[Saved data entries]
▼

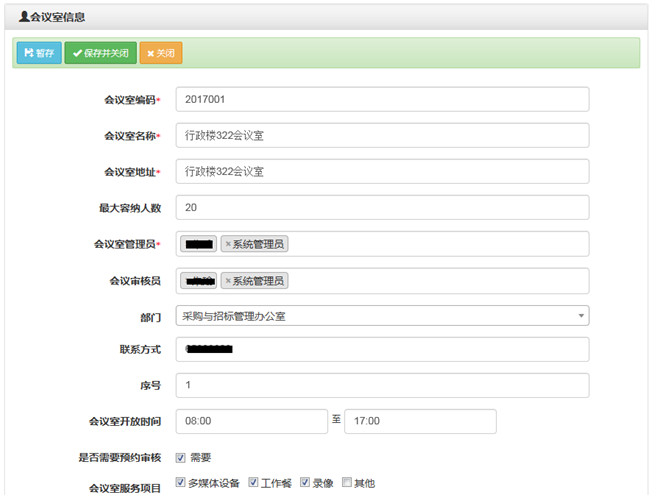This screenshot has width=657, height=497.
Task: Toggle the 需要 approval checkbox
Action: point(181,458)
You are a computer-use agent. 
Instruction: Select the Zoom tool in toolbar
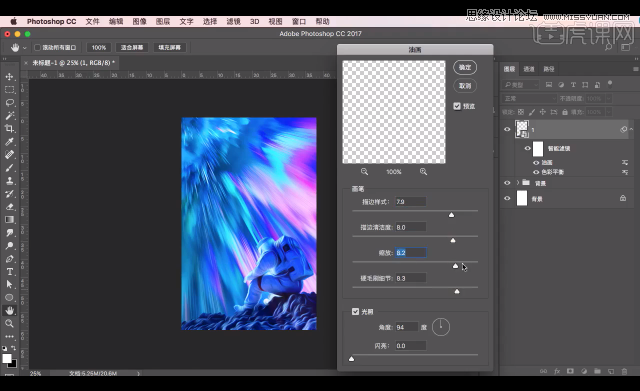pos(9,323)
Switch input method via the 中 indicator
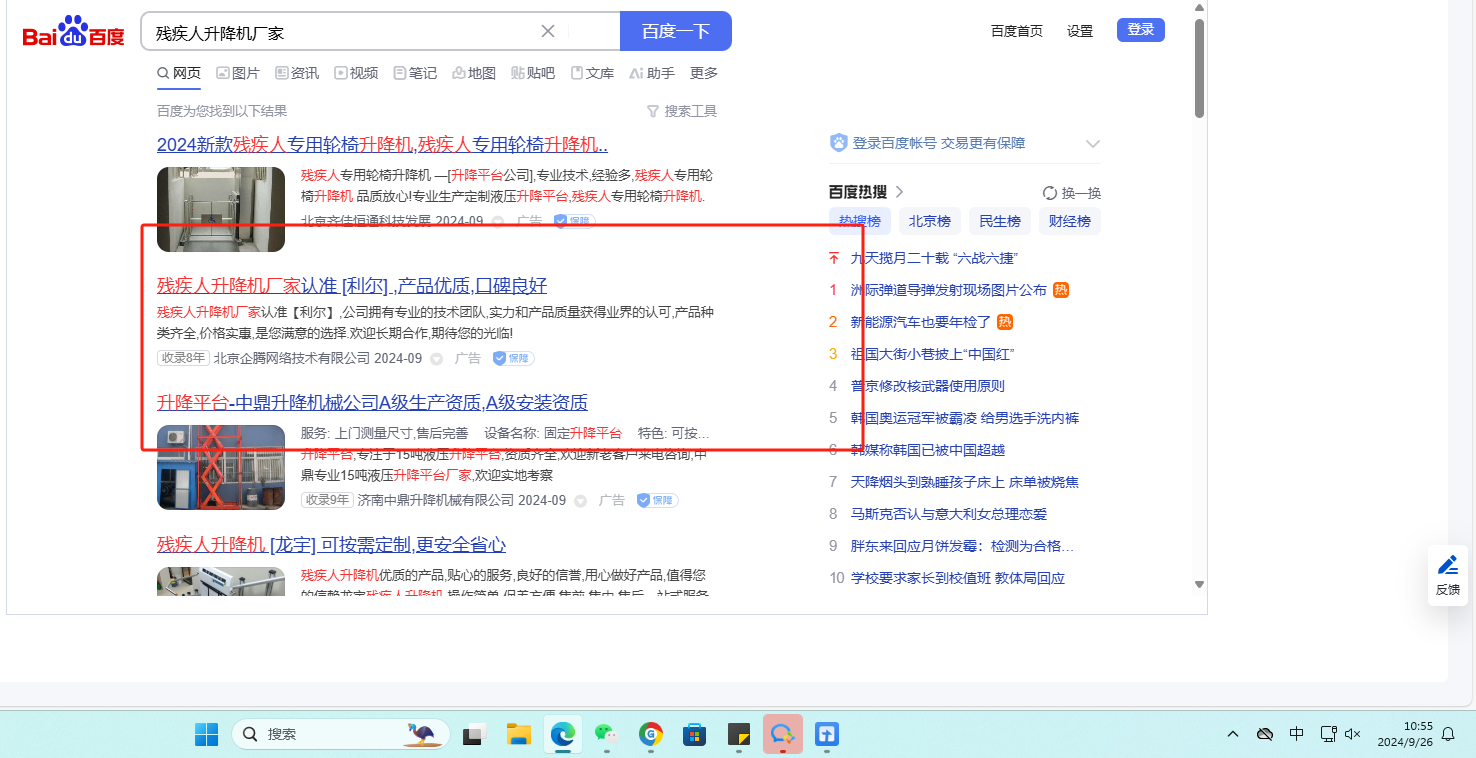 pyautogui.click(x=1296, y=734)
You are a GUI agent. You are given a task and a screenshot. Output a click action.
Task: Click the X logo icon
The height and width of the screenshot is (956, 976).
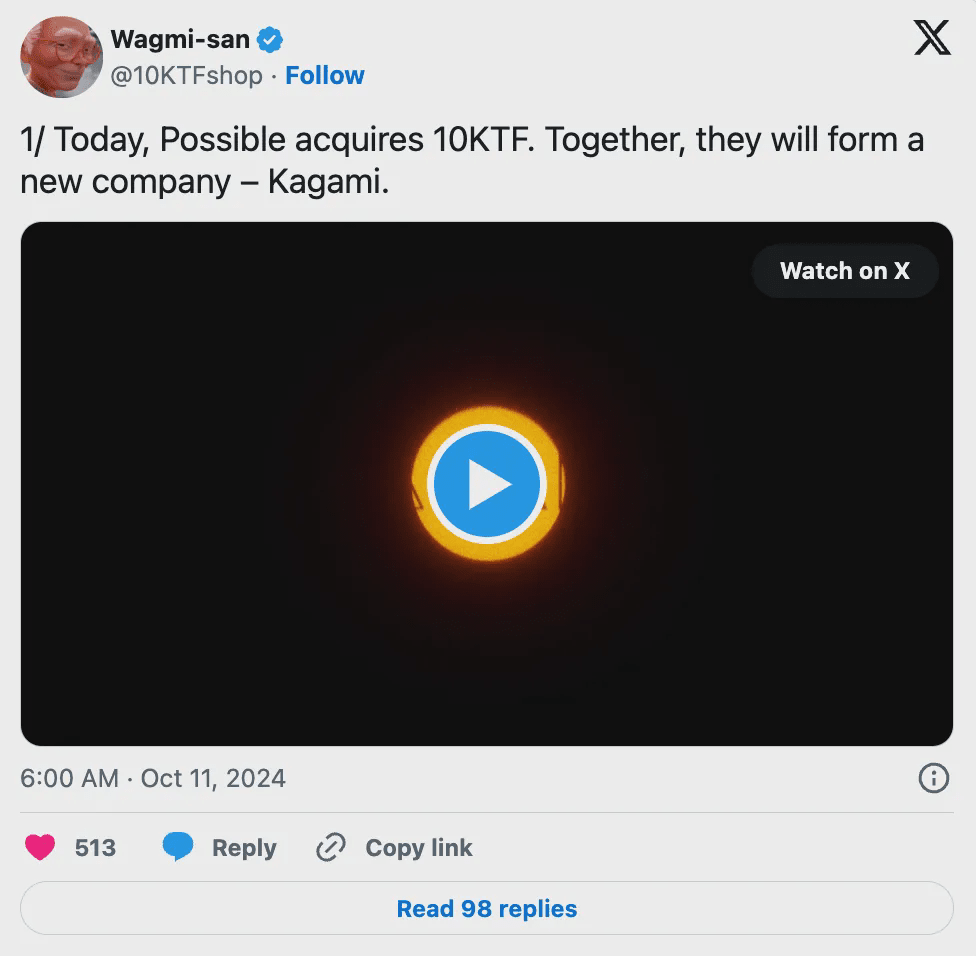pyautogui.click(x=932, y=40)
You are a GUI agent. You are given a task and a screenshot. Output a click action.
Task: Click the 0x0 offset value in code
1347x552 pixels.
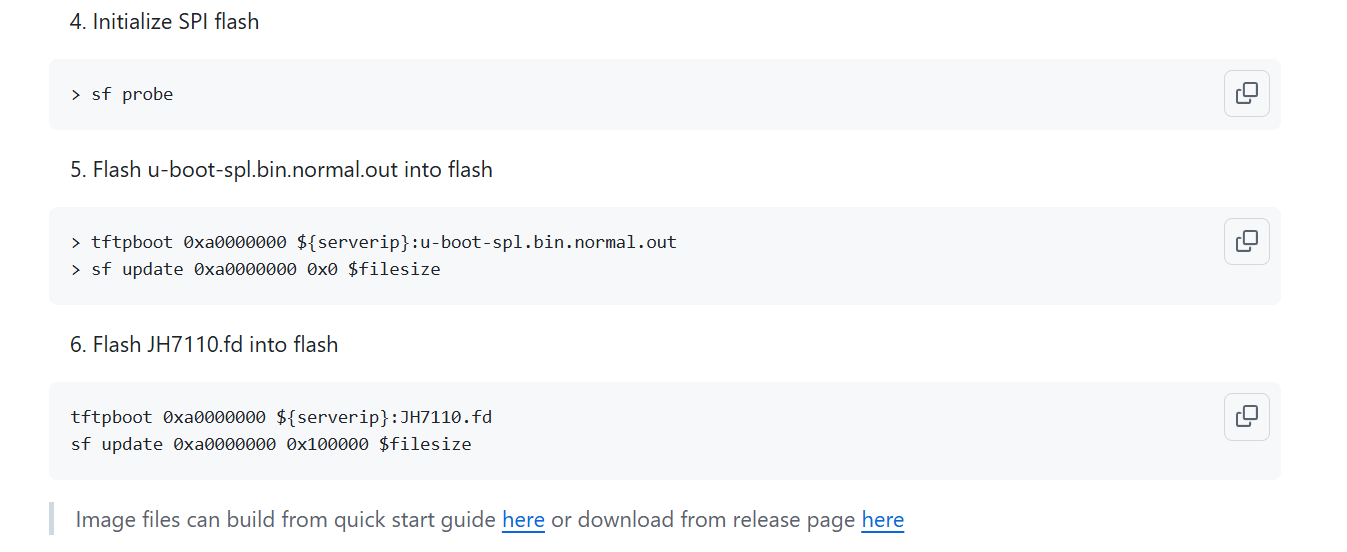pyautogui.click(x=322, y=270)
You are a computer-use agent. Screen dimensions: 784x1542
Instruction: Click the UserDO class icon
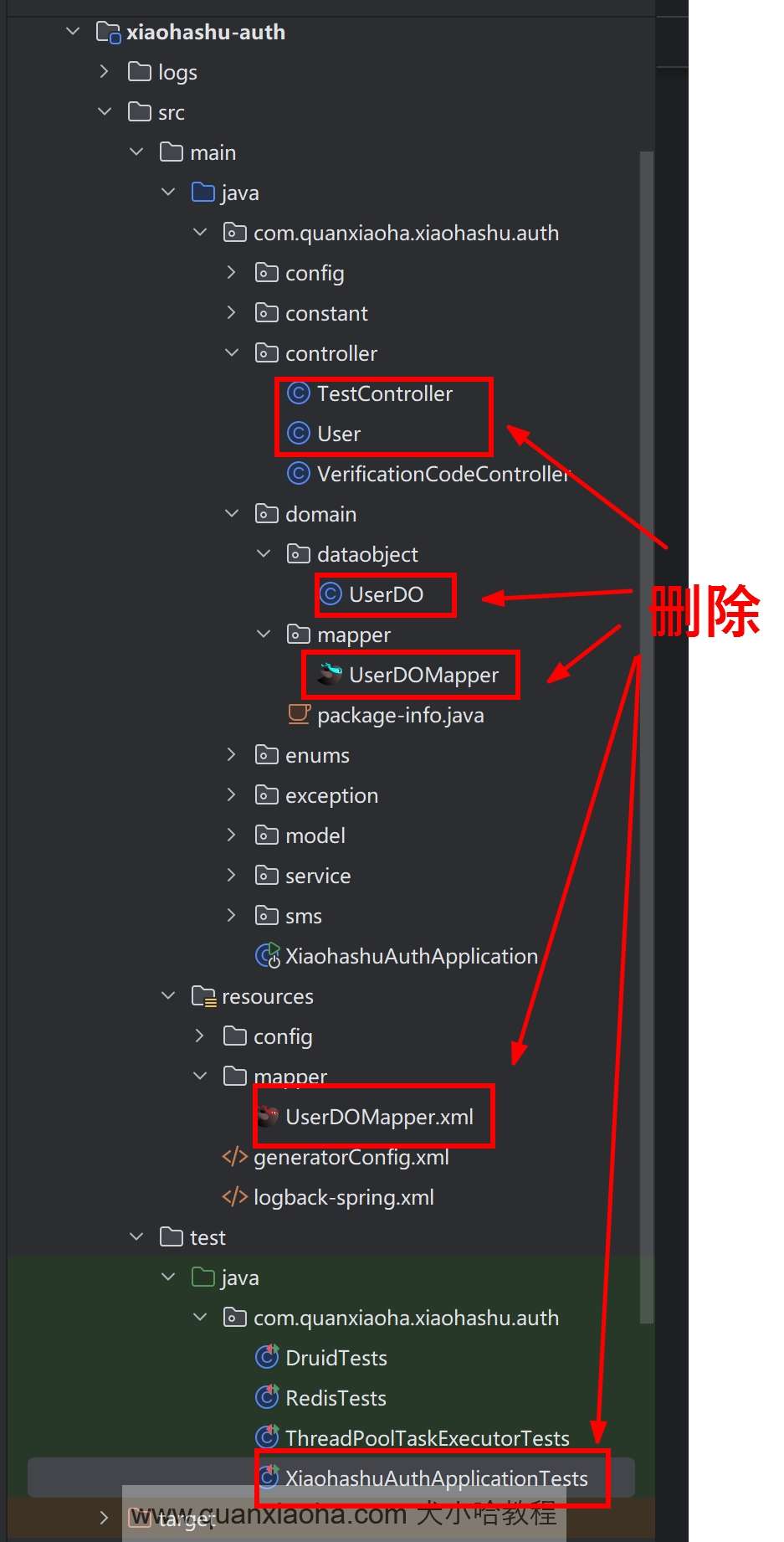(331, 594)
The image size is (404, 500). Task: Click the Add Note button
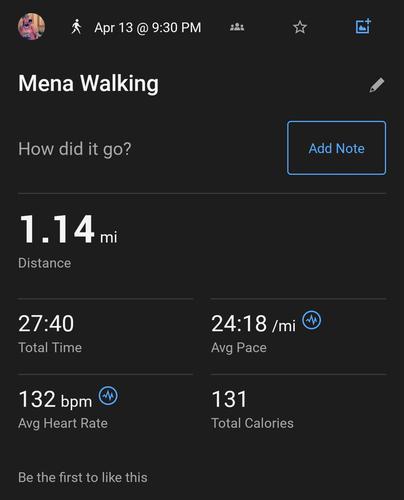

▲

EXERCISE BRIEF: Among the lines of the data above, find those with the word "agent" and show them.

REPLY:
You are a computer-use agent. 
You are a GUI agent. You are given a task and a screenshot. Output a click action.
You are a GUI agent. You are given a task and a screenshot. Output a click action.
You are a computer-use agent. Screen dimensions: 784x1542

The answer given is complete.